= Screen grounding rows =
==============================

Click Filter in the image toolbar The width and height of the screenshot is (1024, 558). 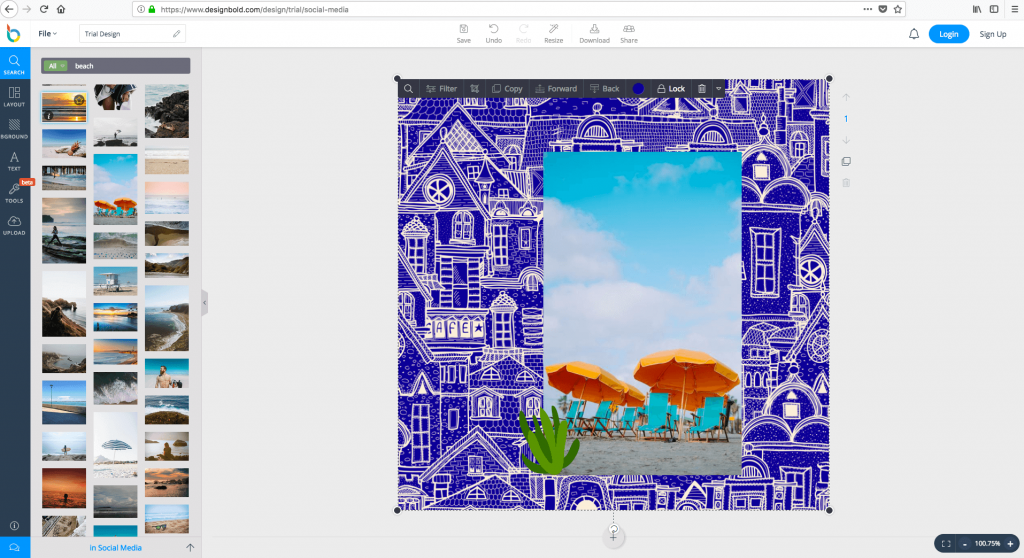tap(441, 89)
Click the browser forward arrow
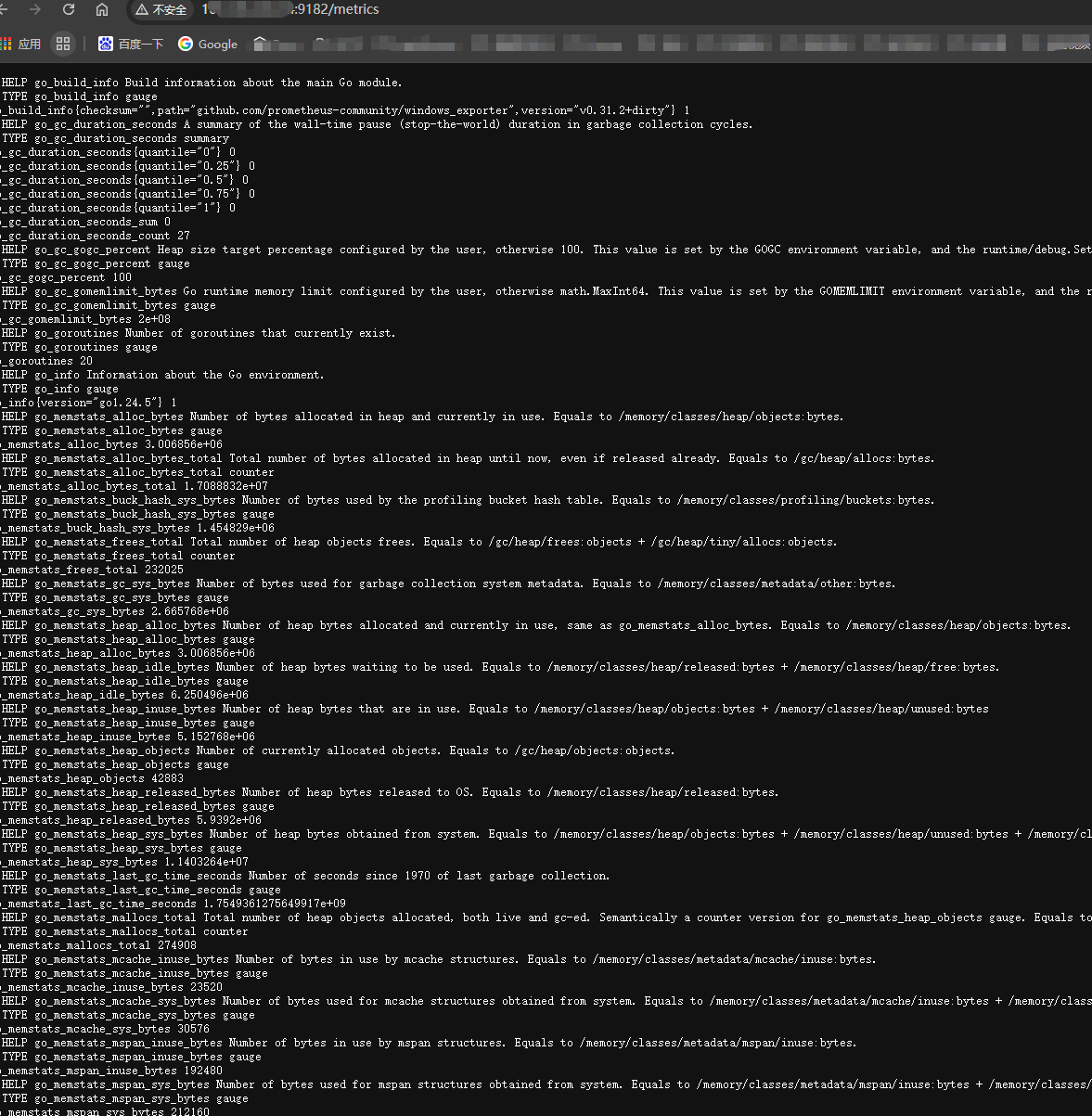This screenshot has width=1092, height=1116. (x=35, y=9)
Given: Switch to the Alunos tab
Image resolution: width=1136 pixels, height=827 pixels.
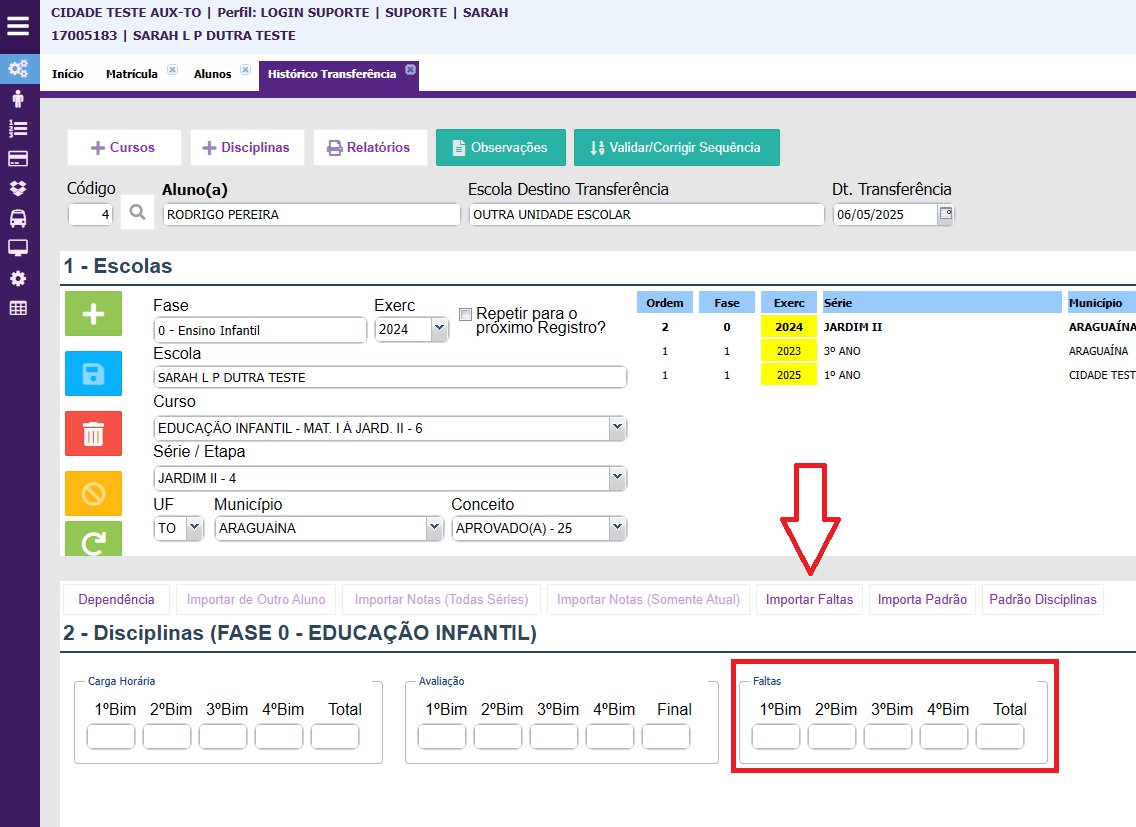Looking at the screenshot, I should [212, 74].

==============================

= Given instruction =
Duplicate verbatim the rows from the line containing "Click the browser forward arrow" through the last row, inclusive. Omit the pictures from the output.

= Correct answer =
Click the browser forward arrow
This screenshot has width=1092, height=1116. (x=35, y=9)
Given: Switch to the Alunos tab
Image resolution: width=1136 pixels, height=827 pixels.
Looking at the screenshot, I should [212, 74].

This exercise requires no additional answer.